Dutch airline KLM is currently developing an innovative tool that will allow passengers to choose who they sit next to on flights in 2012. The passengers will be able to do this by accessing other passengers’ profiles, who have opt-ed in for this service on Facebook or LinkedIn.
The service is aptly named “Meet and Seat”. It will allow passengers to pick whom they will seat next to on an airline flight based on interests, professions, or even looks. However, the program might not be all it’s cracked up to be. Imagine a fellow business traveler picks another business traveler thinking that they will have a quiet and peaceful flight, but it turns out the fellow business passenger gives them a non-stop sales pitch throughout the entire flight. Or for a single person looking to meet another single person, the situation could turn into an awkward experience that neither person can escape from for the rest of the flight. The question is will the service resonate and succeed with passengers?
AirTroductions, an online dating service for frequent fliers, offered a similar service to meet fellow travelers back in 2006. However, the service appeared to never really take off and they rebranded their name to TripLife. TripLife is the same concept, but they have now expanded the scope past just the airplane and the airport. TripLife members can meet someone at any point before and during travel, such as at a hotel bar or restaurant.
However, this is likely just the beginning for social media innovation in the blue skies.
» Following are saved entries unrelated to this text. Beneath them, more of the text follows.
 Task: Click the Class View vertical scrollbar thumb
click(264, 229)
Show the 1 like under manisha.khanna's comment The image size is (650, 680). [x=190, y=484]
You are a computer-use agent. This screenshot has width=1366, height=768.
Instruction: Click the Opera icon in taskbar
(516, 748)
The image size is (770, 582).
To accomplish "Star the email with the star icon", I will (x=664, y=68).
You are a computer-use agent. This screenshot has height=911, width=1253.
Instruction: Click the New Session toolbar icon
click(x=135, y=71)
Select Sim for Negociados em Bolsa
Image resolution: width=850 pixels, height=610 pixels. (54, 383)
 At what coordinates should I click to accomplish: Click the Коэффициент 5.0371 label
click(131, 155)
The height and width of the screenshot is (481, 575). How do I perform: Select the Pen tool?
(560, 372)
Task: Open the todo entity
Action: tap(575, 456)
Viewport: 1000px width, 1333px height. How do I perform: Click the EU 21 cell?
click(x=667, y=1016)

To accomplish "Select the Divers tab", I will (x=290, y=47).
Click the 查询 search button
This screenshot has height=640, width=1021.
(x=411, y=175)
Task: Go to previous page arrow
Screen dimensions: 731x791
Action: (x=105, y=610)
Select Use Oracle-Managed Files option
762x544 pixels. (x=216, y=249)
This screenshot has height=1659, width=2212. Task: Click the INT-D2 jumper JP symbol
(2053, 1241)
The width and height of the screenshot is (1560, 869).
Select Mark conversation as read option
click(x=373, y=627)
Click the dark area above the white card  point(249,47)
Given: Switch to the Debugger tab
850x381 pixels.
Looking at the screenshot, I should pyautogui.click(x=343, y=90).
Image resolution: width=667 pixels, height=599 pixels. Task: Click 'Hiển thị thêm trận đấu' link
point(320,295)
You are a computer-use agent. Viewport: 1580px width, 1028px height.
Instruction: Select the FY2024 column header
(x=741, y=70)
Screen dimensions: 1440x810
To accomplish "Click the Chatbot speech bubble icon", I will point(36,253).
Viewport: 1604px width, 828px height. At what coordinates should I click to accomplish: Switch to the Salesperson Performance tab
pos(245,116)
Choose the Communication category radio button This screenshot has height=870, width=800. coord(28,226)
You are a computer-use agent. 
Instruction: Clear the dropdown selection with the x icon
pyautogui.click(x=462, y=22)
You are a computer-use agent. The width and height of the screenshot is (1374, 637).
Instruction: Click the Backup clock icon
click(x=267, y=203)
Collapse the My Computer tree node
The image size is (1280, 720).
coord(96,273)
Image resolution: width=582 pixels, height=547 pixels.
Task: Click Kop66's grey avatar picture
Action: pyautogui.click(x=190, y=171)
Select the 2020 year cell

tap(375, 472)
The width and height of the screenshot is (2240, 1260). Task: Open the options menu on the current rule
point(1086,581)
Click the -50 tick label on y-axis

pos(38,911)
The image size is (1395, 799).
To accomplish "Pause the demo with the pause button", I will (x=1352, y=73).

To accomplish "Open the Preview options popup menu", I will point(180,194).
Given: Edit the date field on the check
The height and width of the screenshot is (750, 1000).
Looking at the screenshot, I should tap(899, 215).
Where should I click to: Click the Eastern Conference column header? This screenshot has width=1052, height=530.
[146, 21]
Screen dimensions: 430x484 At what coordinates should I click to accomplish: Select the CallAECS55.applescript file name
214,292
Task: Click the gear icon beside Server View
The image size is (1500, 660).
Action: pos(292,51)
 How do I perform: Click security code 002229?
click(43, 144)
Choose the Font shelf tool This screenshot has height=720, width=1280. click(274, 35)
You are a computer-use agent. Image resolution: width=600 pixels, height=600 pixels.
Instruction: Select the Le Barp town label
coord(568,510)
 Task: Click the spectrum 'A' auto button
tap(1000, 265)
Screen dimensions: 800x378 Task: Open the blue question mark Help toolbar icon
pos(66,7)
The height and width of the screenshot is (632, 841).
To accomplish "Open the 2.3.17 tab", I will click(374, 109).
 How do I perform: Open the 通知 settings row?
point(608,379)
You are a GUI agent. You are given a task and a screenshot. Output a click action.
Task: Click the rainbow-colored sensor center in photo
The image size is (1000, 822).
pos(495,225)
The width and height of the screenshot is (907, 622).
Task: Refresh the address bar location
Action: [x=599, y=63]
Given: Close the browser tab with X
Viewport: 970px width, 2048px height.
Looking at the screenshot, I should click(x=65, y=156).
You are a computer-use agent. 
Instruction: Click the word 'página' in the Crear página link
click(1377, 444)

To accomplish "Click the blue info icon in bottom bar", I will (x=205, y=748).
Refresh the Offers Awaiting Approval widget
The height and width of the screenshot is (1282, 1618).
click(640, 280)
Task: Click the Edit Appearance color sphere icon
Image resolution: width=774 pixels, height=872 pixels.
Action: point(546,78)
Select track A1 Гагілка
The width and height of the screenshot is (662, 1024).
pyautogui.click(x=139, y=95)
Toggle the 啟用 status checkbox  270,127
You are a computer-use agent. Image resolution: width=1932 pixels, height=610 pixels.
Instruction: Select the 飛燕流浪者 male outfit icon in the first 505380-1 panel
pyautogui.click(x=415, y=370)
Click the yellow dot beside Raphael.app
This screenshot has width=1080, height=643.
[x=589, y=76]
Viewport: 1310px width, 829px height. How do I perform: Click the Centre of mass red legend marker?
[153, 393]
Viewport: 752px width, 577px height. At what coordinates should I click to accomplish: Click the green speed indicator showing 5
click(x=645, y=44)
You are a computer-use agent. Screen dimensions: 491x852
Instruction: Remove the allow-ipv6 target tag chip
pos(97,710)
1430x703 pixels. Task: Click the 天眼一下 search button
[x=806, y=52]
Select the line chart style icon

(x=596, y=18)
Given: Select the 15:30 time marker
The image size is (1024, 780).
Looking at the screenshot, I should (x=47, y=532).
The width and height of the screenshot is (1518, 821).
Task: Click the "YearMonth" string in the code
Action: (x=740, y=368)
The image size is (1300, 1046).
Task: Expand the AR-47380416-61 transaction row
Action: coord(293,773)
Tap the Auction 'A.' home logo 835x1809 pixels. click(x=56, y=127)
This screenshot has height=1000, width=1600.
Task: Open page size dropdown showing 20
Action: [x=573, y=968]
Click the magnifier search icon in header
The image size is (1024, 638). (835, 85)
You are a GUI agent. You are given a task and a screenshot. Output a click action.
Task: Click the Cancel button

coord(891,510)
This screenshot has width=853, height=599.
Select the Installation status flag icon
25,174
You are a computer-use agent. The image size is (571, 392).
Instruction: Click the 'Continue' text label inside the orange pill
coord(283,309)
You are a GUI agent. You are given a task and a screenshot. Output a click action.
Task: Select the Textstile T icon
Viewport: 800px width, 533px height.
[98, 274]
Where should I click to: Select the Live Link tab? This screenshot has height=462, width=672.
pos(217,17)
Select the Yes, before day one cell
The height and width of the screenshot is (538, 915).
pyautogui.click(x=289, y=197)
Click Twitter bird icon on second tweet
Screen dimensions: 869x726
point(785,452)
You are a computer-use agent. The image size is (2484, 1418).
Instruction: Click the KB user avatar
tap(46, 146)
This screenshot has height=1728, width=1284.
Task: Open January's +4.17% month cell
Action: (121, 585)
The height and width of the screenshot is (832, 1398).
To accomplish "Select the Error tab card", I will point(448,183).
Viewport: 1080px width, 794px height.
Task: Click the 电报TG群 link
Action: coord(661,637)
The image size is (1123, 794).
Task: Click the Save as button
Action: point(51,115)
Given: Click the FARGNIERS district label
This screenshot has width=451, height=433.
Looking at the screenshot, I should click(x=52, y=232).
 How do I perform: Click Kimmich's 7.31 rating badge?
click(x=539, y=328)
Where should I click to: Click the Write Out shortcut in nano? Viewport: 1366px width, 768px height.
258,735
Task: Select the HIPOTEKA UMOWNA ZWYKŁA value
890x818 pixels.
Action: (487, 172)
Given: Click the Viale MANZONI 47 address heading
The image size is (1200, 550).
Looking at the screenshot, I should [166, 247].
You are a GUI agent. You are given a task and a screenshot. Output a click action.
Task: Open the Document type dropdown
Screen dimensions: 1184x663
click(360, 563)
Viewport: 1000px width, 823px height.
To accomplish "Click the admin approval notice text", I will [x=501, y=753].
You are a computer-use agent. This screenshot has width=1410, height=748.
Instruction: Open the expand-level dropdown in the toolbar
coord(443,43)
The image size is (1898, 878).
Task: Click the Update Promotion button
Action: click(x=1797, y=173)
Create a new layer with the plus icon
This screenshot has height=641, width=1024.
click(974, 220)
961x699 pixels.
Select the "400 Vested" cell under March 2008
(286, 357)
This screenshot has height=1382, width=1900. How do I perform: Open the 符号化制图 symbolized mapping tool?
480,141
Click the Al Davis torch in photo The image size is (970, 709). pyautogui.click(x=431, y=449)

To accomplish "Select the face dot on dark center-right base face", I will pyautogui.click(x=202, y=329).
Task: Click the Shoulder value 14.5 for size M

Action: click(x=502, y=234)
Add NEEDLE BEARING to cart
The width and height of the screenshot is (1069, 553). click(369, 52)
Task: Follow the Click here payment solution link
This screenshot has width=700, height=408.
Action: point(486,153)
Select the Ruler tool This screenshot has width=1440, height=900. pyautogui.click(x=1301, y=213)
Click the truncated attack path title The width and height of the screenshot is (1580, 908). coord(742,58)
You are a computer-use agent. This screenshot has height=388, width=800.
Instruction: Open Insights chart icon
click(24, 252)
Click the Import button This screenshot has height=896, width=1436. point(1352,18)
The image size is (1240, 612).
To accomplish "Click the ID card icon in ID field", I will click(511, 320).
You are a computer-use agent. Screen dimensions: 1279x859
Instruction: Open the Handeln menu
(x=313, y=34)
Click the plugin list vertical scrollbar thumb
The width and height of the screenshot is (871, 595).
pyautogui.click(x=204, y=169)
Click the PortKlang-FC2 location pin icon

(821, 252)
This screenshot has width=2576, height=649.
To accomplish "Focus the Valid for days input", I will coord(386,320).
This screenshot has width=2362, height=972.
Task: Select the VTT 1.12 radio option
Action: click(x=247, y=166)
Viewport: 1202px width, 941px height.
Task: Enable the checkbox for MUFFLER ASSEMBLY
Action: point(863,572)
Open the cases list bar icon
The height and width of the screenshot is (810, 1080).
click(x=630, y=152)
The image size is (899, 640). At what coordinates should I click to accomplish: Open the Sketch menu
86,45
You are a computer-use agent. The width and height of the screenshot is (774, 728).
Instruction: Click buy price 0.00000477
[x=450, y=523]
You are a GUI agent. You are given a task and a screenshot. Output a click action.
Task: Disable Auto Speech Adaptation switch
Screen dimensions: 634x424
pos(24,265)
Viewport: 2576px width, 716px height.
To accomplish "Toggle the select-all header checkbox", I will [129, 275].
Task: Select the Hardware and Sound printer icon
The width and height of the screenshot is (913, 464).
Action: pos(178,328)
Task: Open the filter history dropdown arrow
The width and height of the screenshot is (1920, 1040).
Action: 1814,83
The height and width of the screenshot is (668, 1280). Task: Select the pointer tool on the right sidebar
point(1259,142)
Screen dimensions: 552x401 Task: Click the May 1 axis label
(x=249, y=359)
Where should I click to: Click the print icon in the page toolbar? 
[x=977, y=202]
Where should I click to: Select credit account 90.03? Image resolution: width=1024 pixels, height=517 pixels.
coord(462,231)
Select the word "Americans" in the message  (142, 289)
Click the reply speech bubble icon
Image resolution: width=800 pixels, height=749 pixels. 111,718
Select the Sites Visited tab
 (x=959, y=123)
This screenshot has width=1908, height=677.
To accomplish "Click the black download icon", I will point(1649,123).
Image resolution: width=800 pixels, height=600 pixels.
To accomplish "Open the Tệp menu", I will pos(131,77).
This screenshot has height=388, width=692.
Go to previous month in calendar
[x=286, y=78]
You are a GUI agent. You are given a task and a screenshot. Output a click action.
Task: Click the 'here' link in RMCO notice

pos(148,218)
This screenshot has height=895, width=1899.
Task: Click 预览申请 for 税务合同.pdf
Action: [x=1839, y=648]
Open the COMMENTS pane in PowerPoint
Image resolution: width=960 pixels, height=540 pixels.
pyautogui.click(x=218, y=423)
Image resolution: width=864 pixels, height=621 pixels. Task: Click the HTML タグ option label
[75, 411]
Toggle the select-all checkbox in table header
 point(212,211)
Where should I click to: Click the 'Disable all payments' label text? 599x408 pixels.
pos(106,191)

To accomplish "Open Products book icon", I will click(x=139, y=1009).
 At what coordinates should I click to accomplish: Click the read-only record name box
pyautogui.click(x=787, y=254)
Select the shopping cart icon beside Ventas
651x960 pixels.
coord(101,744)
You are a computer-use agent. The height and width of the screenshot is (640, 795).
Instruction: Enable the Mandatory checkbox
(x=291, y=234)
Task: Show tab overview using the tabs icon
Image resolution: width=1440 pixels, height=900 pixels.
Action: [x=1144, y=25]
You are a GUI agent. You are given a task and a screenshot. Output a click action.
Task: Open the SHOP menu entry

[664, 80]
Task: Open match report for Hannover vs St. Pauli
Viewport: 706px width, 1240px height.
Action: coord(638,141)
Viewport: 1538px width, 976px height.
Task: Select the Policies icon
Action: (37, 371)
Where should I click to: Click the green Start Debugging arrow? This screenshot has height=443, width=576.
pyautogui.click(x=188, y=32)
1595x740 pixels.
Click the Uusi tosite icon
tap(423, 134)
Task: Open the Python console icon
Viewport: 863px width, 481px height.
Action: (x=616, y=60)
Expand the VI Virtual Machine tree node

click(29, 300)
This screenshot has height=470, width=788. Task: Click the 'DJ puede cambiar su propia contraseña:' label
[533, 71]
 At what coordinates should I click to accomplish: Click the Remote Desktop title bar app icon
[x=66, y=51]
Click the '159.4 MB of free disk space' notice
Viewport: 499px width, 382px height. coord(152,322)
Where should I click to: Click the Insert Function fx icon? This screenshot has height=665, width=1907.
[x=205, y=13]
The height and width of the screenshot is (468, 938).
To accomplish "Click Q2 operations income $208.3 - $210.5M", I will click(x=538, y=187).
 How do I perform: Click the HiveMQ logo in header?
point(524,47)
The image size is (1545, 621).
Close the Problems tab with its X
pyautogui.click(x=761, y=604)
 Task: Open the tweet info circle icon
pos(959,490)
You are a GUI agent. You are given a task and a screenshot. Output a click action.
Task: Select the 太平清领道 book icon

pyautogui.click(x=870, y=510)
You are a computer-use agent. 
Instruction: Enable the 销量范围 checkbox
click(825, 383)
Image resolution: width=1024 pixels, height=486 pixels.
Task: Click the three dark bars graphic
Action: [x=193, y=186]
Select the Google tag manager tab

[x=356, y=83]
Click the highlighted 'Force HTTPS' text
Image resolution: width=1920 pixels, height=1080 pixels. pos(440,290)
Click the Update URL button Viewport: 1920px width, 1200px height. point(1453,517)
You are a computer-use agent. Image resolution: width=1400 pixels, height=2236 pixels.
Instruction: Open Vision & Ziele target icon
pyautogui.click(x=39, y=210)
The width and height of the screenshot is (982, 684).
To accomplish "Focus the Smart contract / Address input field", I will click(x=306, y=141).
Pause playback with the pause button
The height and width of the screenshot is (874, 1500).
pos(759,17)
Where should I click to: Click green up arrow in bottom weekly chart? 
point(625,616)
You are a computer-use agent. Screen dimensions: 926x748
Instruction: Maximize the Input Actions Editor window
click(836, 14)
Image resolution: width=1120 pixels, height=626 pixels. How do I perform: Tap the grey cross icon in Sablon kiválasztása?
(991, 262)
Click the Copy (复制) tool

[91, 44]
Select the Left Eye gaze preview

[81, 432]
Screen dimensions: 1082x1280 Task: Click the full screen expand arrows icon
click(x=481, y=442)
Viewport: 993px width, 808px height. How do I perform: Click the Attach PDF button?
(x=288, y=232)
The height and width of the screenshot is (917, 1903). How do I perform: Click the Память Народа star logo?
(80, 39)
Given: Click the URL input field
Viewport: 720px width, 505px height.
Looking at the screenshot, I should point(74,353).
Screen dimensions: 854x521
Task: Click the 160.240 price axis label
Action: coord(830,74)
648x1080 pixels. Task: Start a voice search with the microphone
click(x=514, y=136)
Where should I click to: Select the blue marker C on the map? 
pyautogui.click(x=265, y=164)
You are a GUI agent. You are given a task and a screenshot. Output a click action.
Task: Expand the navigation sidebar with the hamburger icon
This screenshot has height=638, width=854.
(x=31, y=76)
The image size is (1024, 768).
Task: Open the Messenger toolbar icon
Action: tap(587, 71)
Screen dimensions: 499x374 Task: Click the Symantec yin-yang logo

For example, Malaysia Airlines released a service on Facebook to see if friends are visiting a similar destination or if friends are taking the same flight at the same time. Some airlines, like Virgin America, even offer a seat-to-seat text chat service through their in-flight entertainment system.
Will any of these services take off and will customers want to use the service? One never knows. However, other companies, like airline Virgin Atlantic, have expressed interest in the idea. One could easily envision a Virgin Atlantic flyer meeting another passenger at the bar in-flight on the plane. As social media continues to grow, I imagine that we will see more of this type of innovation and marketing from other travel companies. I believe this service will be a big hit with young, single people. Other travel industries, for example cruise ships, could also offer similar services. I know I will not be requesting to sit with another passenger anytime soon since the only person I want to request to sit next to is my wife.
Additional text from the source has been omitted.